■ What you will do:
- a) Answer these questions using the Western blot and patient cohort text, giving each answer on its own line with the same marking.
(i) At what dilution was the primary antibody against GAPDH used?
(ii) Which P value threshold was considered to indicate a statistically significant difference?
(iii) In how many cases did lymph node metastasis occur?
- b) Continue the Western blot and patient cohort text, picking up after its final sentence on TNM staging.

■ Exercise text:
___
Western blot analysis
Cell lysates were obtained with a mixture of RIPA protein extraction reagent, protease inhibitor and phosphatase inhibitor (Roche, CA, USA). Fresh frozen tissue samples were treated with T-PER™ Tissue Protein Extraction Reagent (Thermo Scientific™). Protein concentration was measured using a bicinchoninic acid assay (BCA). Protein lysate were then separated by 10% SDS-PAGE and transferred onto PVDF membranes, which were blocked in 5% non-fat milk and probed with primary antibodies against MHC class I (1:1000, Abcam) and GAPDH (1:5000, Abcam) at 4 °C overnight. After incubation in a solution of goat anti-rabbit or anti-mouse IgG (1:5000 for both; Jackson ImmunoResearch Laboratories), membranes were treated with enhanced chemiluminescence reagents (Thermo Fisher Scientific) and detected with Alpha Imager (Alpha Innotech, San Leandro, CA, USA).
All data are shown as mean ± SD or SEM as indicated. Independent t-tests were used for continuous variables and Pearson’s χ2 tests were used for categorical variables. P < 0.05 was considered to indicate a statistically significant difference. Statistical tests were performed using GraphPad Prism 5.01 software (GraphPad Software, Inc.) and IBM SPSS 22.0 (Armonk, NY, USA). Graphs and figures were produced using GraphPad and Abobe Photoshop (Adobe Systems Inc.).
A total number of 138 patients were included in this study. 110 (79.7%) of them were female. The majority of the cohort was under 55 yrs. (116, 84.1%). Over half of them (74, 53.5%) had microcarcinoma. Multifocal lesions were found in 44 (31.9%) patients and extrathyroidal invasion was only positive in 15 (10.9%) patients. Lymph node metastasis occurred in 75 (54.3%) cases. According to the 8th edition of AJCC/UICC TNM staging criteria, only 3 (2%) patients was classified as stage III or IV.
___
■ Provided data:
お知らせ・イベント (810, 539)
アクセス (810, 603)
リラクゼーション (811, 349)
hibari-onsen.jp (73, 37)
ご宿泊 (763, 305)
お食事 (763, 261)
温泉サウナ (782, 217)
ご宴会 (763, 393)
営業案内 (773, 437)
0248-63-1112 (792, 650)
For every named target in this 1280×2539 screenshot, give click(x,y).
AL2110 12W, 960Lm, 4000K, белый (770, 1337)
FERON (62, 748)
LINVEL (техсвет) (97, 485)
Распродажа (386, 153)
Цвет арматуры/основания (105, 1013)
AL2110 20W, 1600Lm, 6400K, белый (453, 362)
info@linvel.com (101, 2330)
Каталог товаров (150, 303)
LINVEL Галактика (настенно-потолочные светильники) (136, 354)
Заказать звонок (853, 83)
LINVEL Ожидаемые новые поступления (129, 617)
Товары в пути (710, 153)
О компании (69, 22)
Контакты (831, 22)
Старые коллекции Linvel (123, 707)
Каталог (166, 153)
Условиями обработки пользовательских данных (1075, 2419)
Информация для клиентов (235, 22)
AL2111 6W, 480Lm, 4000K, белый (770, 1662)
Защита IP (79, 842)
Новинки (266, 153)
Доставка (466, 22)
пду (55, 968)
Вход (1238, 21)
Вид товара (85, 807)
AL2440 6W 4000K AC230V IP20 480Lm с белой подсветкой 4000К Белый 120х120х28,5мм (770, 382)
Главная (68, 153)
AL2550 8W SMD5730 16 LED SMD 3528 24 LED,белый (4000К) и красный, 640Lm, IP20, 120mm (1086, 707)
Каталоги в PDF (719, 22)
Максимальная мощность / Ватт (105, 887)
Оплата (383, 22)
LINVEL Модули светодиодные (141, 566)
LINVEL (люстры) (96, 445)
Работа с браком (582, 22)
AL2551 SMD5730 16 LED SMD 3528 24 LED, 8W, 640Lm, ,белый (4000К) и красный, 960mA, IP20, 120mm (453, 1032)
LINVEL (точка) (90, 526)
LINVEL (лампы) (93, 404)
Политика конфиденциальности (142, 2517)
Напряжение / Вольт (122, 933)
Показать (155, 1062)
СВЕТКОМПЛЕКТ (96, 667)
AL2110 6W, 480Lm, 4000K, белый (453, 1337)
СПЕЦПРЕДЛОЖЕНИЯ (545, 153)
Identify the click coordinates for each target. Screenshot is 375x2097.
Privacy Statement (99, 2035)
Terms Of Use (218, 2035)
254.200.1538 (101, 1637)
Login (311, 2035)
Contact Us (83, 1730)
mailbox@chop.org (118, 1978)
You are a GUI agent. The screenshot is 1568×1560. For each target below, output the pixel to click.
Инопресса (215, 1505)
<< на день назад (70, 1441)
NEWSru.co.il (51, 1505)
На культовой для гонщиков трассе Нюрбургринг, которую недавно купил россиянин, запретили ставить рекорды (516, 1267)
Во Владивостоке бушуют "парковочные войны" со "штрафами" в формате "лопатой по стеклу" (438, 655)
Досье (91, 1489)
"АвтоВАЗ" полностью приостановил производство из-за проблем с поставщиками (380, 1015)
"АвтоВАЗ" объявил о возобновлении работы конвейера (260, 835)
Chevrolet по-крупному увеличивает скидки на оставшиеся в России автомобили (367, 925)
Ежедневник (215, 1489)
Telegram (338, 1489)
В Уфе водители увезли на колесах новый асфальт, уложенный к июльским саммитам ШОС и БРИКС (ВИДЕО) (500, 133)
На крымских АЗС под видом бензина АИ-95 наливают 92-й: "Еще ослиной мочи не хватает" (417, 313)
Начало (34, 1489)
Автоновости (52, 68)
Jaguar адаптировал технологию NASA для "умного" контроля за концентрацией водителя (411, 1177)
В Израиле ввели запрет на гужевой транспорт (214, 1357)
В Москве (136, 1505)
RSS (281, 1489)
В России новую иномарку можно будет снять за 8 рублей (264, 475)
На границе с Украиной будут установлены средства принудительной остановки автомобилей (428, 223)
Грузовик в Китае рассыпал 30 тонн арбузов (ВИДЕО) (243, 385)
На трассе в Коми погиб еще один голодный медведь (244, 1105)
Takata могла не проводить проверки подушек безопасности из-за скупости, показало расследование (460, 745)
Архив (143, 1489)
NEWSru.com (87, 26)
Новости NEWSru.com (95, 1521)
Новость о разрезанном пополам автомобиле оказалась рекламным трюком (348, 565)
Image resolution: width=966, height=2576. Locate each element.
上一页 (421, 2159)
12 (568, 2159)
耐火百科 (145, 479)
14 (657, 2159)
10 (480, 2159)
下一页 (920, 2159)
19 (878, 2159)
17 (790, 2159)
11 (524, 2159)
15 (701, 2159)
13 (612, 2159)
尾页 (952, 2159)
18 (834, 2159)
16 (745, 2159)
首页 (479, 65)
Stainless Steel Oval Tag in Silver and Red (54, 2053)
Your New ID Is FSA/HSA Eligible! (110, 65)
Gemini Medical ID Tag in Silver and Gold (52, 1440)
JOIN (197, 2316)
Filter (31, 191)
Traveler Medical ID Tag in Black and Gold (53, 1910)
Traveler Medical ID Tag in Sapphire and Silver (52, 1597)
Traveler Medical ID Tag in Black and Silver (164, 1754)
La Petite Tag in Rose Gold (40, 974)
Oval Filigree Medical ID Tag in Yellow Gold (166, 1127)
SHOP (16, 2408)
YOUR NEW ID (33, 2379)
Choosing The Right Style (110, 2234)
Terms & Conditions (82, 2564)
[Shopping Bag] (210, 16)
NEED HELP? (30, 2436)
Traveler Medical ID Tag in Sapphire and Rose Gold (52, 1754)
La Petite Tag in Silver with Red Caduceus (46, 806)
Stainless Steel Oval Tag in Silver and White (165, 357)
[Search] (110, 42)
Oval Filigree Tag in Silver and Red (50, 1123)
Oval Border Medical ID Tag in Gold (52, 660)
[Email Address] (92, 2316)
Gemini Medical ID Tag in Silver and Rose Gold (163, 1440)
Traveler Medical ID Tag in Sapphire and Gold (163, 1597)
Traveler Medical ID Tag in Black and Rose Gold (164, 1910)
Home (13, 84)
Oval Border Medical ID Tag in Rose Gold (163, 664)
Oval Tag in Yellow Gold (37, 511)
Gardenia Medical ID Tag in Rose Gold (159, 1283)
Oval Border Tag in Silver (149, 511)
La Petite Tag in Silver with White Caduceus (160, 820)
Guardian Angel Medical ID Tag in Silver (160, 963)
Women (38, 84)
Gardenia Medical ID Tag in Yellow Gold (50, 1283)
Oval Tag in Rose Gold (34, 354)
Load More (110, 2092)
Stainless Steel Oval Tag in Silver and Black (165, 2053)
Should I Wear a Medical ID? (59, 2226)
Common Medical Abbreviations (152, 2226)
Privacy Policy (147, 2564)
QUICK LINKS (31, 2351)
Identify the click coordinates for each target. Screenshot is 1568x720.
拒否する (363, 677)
___
■ Responses by task:
- a)
(i) 1:5000
(ii) P < 0.05
(iii) 75 cases (54.3%)

- b)
The patient cohort was further divided by the diagnosis of coexistent HT. Postoperative pathology reports identified 49 (35.5%) cases of PTC + HT. The majority of them were female, with a higher proportion than that of PTC (95.9% vs. 70.8%, P < 0.001). Age, tumor size, extrathyroidal invasion, lymph node metastasis and TNM staging between these 2 groups showed no significant difference. However, our data revealed that patients with coexistent HT were more vulnerable to multifocal lesions (42.9% vs 25.8%, P = 0.040). Clinical characteristics of all 138 patients were listed in Table 1.
Coexistent HT increases IL-17A expression in PTC
Expression of IL-17A was examined in fresh frozen tissue samples from 66 PTC patients using qPCR. Among these patients, 35 (53%) had coexistent HT. A significantly higher expression of IL-17A in tumor tissues of PTC patients with coexistent HT was identified (P < 0.05, Fig. 1a). Patients with PTC + HT were then divided by their level of IL-17A expression. Notably, more patients in IL-17A low expression group had lymph node metastasis than IL-17A high expression group (73.3% vs 35%, P = 0.025). Clinical characteristics of 35 PTC + HT patients in qPCR were listed in Table 2.
IHC staining of IL-17A was performed on paraffin embedded tissue sections from 72 patients. Results in Fig. 1b-c showed increased IL-17A expression on tumor tissue from PTC + HT, which was consistent with qPCR analysis. The results of adjacent para-tumor tissues from PTC and PTC + HT were not conclusive, for lack of enough positive cells on the section. Abundant infiltration of lymphocytes can be observed on sections of PTC + HT, indicating the pathologic characteristic of HT.
Coexistent HT increases MHC class I expression in PTC
Paraffin embedded tissue sections were tested for MHC class I expression by IHC staining. Patients with coexistent HT possessed higher MHC class I expression in both tumor and adjacent para-tumor tissues (Fig. 2a-b). No difference between tumor and adjacent para-tumor tissue within the two groups can be inferred.
Protein from fresh frozen tissue samples was then measured by Western blotting. The results confirmed that PTC + HT patients had increased MHC class I expression (Fig. 2c). Notably, expression of MHC class I in tumor tissue was lower than that of adjacent para-tumor tissue in PTC. However, result of PTC + HT patient showed no clear distinction.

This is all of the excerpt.